Why The Biggest Insurers Are Going Back To School
When insurance companies say they struggle to attract top-level technology talent to their organizations because of the industry’s conservative reputation, it can become a self-fulfilling prophecy. But Mike Kozub, SVP of customer insights and analytics for Nationwide, doesn’t agree with that characterization ---- and he knows something about exciting occupations.
“I flew jets in the Navy up until 2002,” Kozub says. “And I think insurance is a fascinating industry for a couple reasons. First of all, you’re managing risk. You want to grow, but you can grow the wrong way. So there’s real high stakes when it comes to making decisions.
“And more recently, you have channel conflict,” he continues. “Plus, you’re interacting with consumers who largely don’t want what you’re selling, and at the time that they get to enjoy the fruits of what you deliver it’s a negative interaction [because they’re filing a claim for a loss]. Once you get exposed to insurance, it’s fascinating.”

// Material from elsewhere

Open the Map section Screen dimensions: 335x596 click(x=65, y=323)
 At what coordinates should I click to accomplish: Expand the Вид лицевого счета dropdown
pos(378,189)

Traditionally, the path by which insurers have attempted to expose the next generation of talent to their industry has been through internships. But that strategy is changing as acquiring the best graduates in data science and analytics has become crucial to insurers’ survival.

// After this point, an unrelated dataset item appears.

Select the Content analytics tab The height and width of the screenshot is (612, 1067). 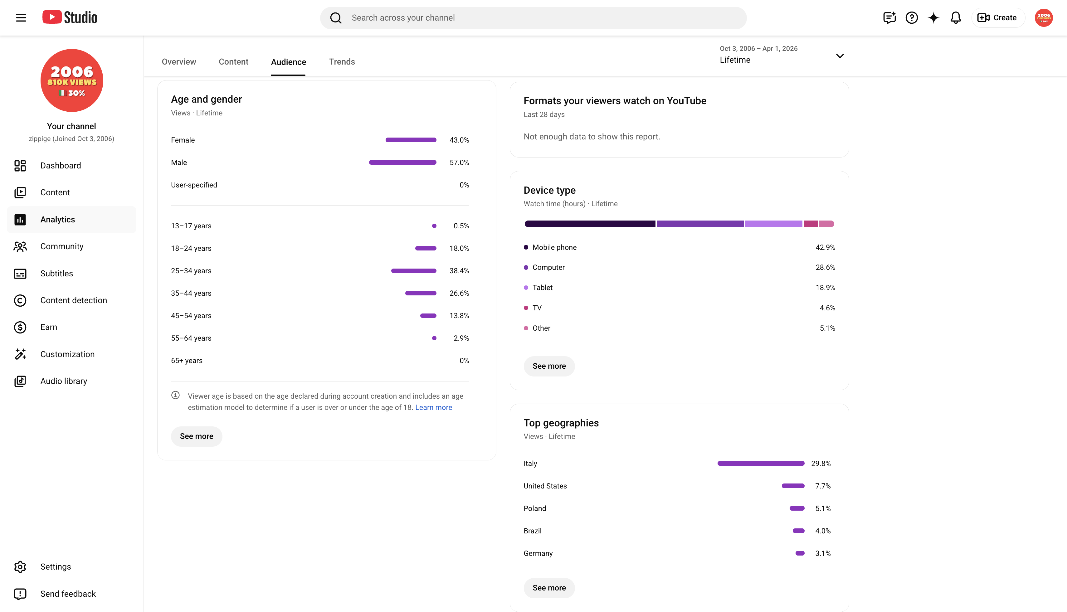233,62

Some of the largest insurers in the country are developing programs collaboratively with faculty and administration at some of the best colleges in the country where the best students get to work with real-world insurance data and on real-world business problems that the companies face. The goal is to build a pipeline of talent that is ready to slide right into tech leadership positions at the sponsoring company and create a workforce that is ready to operate in the 21st century insurance world. And they don’t have to look far.

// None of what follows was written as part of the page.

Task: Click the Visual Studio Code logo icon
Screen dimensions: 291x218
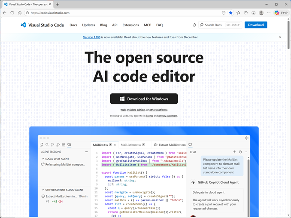Action: [x=23, y=25]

In 2008, Nationwide headquartered in Columbus, Ohio and the second-largest private employer in the region -- opened the Nationwide Center for Analytics and Customer Insight (NCACI) at The Ohio State University the university with the third-largest enrollement in the U.S., and located right in Columbus as well.
In 2005, State Farm opened the State Farm Research and Development Center at the University of Illinois Urbana-Champaign, less than an hour from its Bloomington headquarters. There, the nation’s top P&C insurer runs its MAGnet Modeling and Analytics Graduate Network program, offering advanced study in big data and analytics. And last year, MassMutual entered a partnership with several colleges in the Pioneer Valley around Springfield, Mass. The life insurer works with Amherst College, Hampshire College, Mount Holyoke, Smith, and UMass Amherst on a multifaceted training and education program to develop data scientists from all walks of campus life.
“The field of data science is an amalgamation. You can be a classically trained statistician who has some programming experience, or a programmer with a little stats knowledge, or you can even be a physicist,” says Gareth Ross, the VP of analytics and research for MassMutual who created the program. “It was a grassroots effort driven by this natural alignment driven by the skills and the industry.”
Though these initiatives are not exact copies of one another, they do share some key similarities. Each is focused on data and analytics, with graduate students working with actual insurance company data to solve business problems. Each is relatively small 10 or fewer students who go through an interview process similar to the kind they would for a post-graduate job.
And the programs are successful: Mike McCaslin, Executive in Residence for Customer Insights and Analytics at the NCACI, is a graduate of the program, and MassMutual hired a class of seven data scientists in the first year of its program.
State Farm declined comment for this story. However, the company announced last year that the program is expanding to the University of Georgia, indicating that it also has been successful
It is true that insurers face a talent shortage, especially in technology. The Jacobson Group and Ward Group reported earlier this year that 400,000 insurance professionals are needed in the next five years, and that the industry is short in technology specifically. But insurers are driven to flip the perception of the industry as one that people don’t want to work for into one where exciting things are happening and the openings are opportunities, not challenges.
“We need our own version of the Got milk?’ campaign,” says Kirsten Marr, VP of marketing at insurance analytics software provider Valen Analytics. “Right now the pervasive industry story is either non-existent or its negative.”
Valen, Jacobson, and Ward are among partners in the Tomorrow’s Talent Challenge campaign, which is focused on broadcasting on a wide scale the opportunities in insurance data and analytics.
“How are we actually going to get the discipline that we are sorely lacking, the most sought-after talent in the country?” Marr asks. “Insurers need to build their own talent pool, and for the midsize and small insurance companies, it’s a lot to take on by themselves.”
But the fact that several of the biggest companies have taken on this challenge on their own, with positive messaging about the opportunities in the industry, that’s a signal that insurers do get it, Marr says. In a competitive world where differentiation through technology is crucial, recruiting the most important talent is a job for the entire organization.
“Insurers need to not look at recruiting as an HR function, but more of a strategic priority at the C-level,” she says. “How do we broaden insurance beyond the risk management program [at colleges] and get into data science and statisticians? It’s a rally cry for the industry to do a better job of marketing itself to millenials and position insurance as an industry with a lot of interesting careers.”